Aproveitando-se da realização da COP 20 - Conferência das Nações Unidas sobre Mudanças Climáticas, reunida em Lima até o dia 12 de dezembro - a ONG ambientalista Greenpeace invade área das Linhas de Nazca, protegida pela UNESCO, para instalar mensagem de protesto e alavancar manchetes na imprensa internacional. Indignado, o ministério da cultura do Peru expediu nota à imprensa, manifestando seu repúdio ao incidente, que agrava os danos já causados às milenares inscrições do deserto peruano. O incidente alinha-se a verdadeiras chicanas políticas, como o apoio da Greenpeace à privatizadora Lei de Pesca do governo Sebastián Piñera, que mereceu o repúdio de 80 mil pescadores artesanais chilenos e cada vez mais desacredita a ONG em toda a América Latina. O que chama atenção no episódio, é a lampeira determinação da ONG em afrontar o Direito Internacional e violar a soberania nacional, como foi a penetração em águas territorias da Rússia, em setembro de 2013, a ridícula fundação da “República dos Glaciares”, no Chile e, agora, a invasão do Patrimônio Cultural da Humanidade, no Peru. Glamurizada pela imprensa dos países ocidentais, na Rússia a ONG sofreu a apreensão de sua embarcação e a prisão temporária de seus ocupantes. Alpinista social, meses depois, a brasileira Ana Paula Maciel, uma de suas ativistas, posou nua para a revista Playboy.


A COP 20 em Lima

Em Lima acontece a COP-20, mais uma conferência na esteira do Protocolo de Kioto – esboçado em 1997 e ratificado apenas em 2005 – com o objetivo declarado de reduzir a emissão de poluentes atmosféricos e, com isso, mitigar o efeito-estufa em escala global, de origem indiscutivelmente antropogênica.

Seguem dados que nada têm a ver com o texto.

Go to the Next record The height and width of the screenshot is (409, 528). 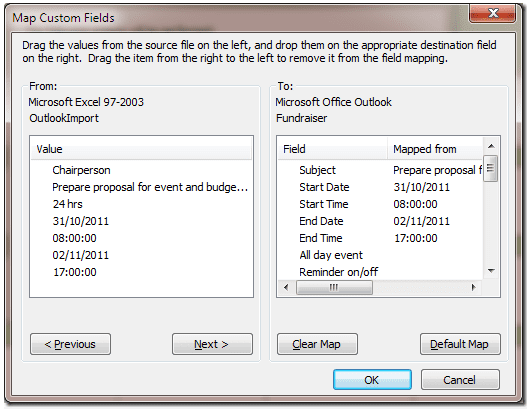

Desde sua implementação, nenhuma de suas metas foi cumprida, cuja principal era a redução das emissões globais em 5,2%, entre 2008 e 2012; o tão decantado “primeiro período de compromisso”.

Os Estados Unidos, a China e a Europa são os maiores emissores de gases-estufa, seguidos de perto pelo Brasil, no triste 6º lugar do ranking sujo.

Em outubro, a União Europeia alardeou que diminuirá em 40% suas emissões até 2030 Em novembro, os Estados Unidos anunciaram sua intenção de reduzir suas emissões entre 26% e 28% até 2025. A China não divulgou números, mas compromete-se a zerar seus gases-estufa até 2030.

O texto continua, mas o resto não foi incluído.